### Exercise brief
In the material below, find the line with "How do I perform: Select" and the line with "Click the Add New label", then output those two lines and every line between them, exactly.

### Supplied data
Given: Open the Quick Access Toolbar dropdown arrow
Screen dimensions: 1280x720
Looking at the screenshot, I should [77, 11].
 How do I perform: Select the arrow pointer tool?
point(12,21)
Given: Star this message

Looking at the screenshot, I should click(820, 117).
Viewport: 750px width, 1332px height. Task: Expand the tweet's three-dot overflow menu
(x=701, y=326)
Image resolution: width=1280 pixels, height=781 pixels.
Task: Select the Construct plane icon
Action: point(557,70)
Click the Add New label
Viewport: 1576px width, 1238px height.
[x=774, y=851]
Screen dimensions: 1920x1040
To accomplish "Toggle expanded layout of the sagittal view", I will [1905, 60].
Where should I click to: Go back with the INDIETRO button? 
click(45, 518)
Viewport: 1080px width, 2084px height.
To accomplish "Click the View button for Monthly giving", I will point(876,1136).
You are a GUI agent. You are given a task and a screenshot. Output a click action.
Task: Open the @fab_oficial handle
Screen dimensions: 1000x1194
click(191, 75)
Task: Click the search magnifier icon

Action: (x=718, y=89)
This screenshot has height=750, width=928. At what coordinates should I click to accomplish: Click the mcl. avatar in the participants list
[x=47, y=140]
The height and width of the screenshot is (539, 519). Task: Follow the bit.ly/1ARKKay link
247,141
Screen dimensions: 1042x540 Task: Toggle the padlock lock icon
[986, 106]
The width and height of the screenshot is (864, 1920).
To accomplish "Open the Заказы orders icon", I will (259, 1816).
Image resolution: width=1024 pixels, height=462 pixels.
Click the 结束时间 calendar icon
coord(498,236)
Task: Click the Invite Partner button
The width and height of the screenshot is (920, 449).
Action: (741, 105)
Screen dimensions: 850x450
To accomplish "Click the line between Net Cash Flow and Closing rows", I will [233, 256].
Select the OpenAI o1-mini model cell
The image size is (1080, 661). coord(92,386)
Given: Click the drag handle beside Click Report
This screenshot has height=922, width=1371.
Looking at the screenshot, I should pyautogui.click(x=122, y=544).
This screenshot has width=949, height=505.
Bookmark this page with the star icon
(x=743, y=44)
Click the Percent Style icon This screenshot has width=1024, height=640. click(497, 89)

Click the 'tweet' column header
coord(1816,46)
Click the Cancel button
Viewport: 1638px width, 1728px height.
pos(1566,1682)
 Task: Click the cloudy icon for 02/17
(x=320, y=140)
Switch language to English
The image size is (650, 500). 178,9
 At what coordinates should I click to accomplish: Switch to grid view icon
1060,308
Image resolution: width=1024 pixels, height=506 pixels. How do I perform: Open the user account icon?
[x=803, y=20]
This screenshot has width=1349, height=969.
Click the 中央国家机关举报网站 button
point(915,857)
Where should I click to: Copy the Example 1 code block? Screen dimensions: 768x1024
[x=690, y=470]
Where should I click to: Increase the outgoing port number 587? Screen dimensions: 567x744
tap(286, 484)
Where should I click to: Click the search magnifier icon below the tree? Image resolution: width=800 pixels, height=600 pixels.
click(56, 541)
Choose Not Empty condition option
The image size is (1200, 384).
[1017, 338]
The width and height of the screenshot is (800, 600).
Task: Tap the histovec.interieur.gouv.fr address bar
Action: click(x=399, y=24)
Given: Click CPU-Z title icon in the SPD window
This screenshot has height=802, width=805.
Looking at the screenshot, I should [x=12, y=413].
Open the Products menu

### Expected output
 How do I perform: Select the arrow pointer tool?
point(12,21)
Given: Star this message

Looking at the screenshot, I should click(820, 117).
Viewport: 750px width, 1332px height. Task: Expand the tweet's three-dot overflow menu
(x=701, y=326)
Image resolution: width=1280 pixels, height=781 pixels.
Task: Select the Construct plane icon
Action: point(557,70)
Click the Add New label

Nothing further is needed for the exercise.